Dalam rangka memenuhi tuntutan kebutuhan keluarga yang terus meningkat, saya bersama keluarga membuka usaha warung telekomunikasi yang ditempatkan di depan rumah. Suatu hari datang seorang konsumen berusia paruh baya memasuki ruang telepon. Setelah hampir setengah jam penelepon berada di ruangan telepon kami mulai bertanya Tanya karena mesin pencetak resi tetap tidak berbunyi . Hal tersebut merupakan pertanda bahwa penelepon tidak berhasil melakukan komunikasi. Beberapa saat kemudian penelepon keluar sambil kebingungan.

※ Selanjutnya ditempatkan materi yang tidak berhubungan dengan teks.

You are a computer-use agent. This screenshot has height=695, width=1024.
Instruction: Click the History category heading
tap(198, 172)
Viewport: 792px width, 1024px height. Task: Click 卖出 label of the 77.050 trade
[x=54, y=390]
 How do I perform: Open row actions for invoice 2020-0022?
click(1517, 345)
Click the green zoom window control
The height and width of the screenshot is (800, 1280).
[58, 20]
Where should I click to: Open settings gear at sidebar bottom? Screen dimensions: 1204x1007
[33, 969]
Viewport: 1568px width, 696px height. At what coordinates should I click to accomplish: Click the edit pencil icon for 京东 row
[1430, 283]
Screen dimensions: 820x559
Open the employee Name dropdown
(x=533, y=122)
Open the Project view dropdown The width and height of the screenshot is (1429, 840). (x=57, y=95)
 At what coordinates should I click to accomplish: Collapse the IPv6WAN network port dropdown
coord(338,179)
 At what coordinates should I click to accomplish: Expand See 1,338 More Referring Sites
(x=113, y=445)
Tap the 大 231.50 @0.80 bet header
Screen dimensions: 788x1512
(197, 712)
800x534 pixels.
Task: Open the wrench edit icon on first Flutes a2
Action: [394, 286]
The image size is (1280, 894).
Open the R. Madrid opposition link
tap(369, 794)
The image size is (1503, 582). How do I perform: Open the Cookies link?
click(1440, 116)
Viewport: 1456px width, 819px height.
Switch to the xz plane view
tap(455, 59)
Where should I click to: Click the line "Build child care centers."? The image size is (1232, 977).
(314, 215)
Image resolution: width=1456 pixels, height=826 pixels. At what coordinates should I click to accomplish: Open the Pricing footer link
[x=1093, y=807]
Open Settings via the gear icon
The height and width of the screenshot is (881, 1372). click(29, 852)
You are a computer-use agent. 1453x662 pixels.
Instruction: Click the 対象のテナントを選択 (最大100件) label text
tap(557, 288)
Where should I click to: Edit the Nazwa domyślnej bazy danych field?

Dengan tujuan membantu saya menghampiri dan menanyakan barang kali ada yang bisa saya bantu. Di tengah kebingungan Bapak tersebut minta bantuan agar saya mau mencoba menelepon sambil . untuk memudahkan saya menelepon bapak tersebut memberikan kartu nama dan menunjukan nomor telepon yang harus dihubungi.
Dalam hati saya berkata, “pantas saja tidak nyambung karena nomor yang dia pijit bukan nomor telepon tapi kode pos yang tertera di kartu nama”. Karena terbiasa menjadi penyuluh yang tidak suka menyalahkan langsung saya membantu menelepon dengan memijit nomor telepon yang juga ada di kartu nama, setelah nyambung baru telepon saya berikan.
Sambil menunggu si penelepon saya berfikir bagai mana cara member tahu tanpa menyinggung perasaan (maklum penyuluh). Setelah selesai membayar tagihan sambil memberikan resi pembayaran saya berpesan agar lain kali apabila mau menelpon menggunakan nomor yang ada di resi, bukan yang ada di kartu nama.
Karena merasa sudah selesai membantu saya masuk kembali ke rumah. Si Bapak kelihatannya penasaran dan mencoba membandingkan nomor yang ada di resi dengan ada di kartu nama, rupanya dia baru sadar bahwa dia salah memijit nomor. Sambil berjalan pulang, dia menoleh berkali-kali ke dalam rumah dan senyum senyum sendiri menyadari kesalahannya.